The Five Things You Need To Know About Politics Today.

This is strangest post-election “victory” party conference in modern memory. So when Theresa May gets up to make her big speech, she knows her task is to reassure the party and the country that she is both listening and in charge. She has to (to borrow a phrase) take back control of the political agenda.

One key way to do that is to address the running sore that is Britain’s housing crisis, a crisis that is central to the fears of young people that they have no stake in the future. HuffPost UK was first to reveal last night that that the big policy oomph of May’s speech would be a new pledge to unleash the biggest council house building programme in a generation. Town halls will be given new freedoms to build, as well as new requirements to meet local need. The Sun, which had sniffed out the story too, says the plan is the biggest since Harold ‘Supermac’ Macmillan’s boom of the 1950s.

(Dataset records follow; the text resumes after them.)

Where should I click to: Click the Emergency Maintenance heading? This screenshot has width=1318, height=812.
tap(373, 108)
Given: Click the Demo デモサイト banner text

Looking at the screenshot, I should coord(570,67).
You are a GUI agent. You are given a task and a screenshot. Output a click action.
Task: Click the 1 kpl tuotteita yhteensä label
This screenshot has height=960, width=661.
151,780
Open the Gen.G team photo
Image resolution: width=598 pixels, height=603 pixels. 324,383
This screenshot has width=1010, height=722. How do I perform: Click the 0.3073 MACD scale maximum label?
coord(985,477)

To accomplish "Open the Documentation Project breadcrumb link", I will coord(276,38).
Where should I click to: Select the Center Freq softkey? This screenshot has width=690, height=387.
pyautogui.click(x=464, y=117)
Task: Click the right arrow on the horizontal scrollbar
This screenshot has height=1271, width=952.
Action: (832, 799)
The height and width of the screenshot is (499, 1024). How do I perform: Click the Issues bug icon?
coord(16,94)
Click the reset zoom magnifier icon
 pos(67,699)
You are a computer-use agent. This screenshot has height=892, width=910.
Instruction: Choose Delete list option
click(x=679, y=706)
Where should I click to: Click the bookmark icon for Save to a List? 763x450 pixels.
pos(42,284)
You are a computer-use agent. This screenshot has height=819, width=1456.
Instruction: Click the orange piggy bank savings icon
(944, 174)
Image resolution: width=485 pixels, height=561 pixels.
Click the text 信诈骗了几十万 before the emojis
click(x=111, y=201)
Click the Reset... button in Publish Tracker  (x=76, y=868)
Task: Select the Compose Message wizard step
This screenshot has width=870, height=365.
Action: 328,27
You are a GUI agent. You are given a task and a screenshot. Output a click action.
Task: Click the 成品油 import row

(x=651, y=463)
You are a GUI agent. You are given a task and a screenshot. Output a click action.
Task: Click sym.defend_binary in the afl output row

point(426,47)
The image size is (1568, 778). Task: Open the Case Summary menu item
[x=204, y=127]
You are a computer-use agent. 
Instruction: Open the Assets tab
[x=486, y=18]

First Secretary of State Damian Green was coy on detail but confirmed on the Today programme: “we expect this to start a rebirth of council house building”. The aim is to remind a Brexit-obssessed conference that May is returning to her key ‘burning injustices’ themes on the steps of No.10 way back in July 2016. It’s also a reminder to Britain that she is no laissez-faire Tory and wants to ‘fix’ broken markets.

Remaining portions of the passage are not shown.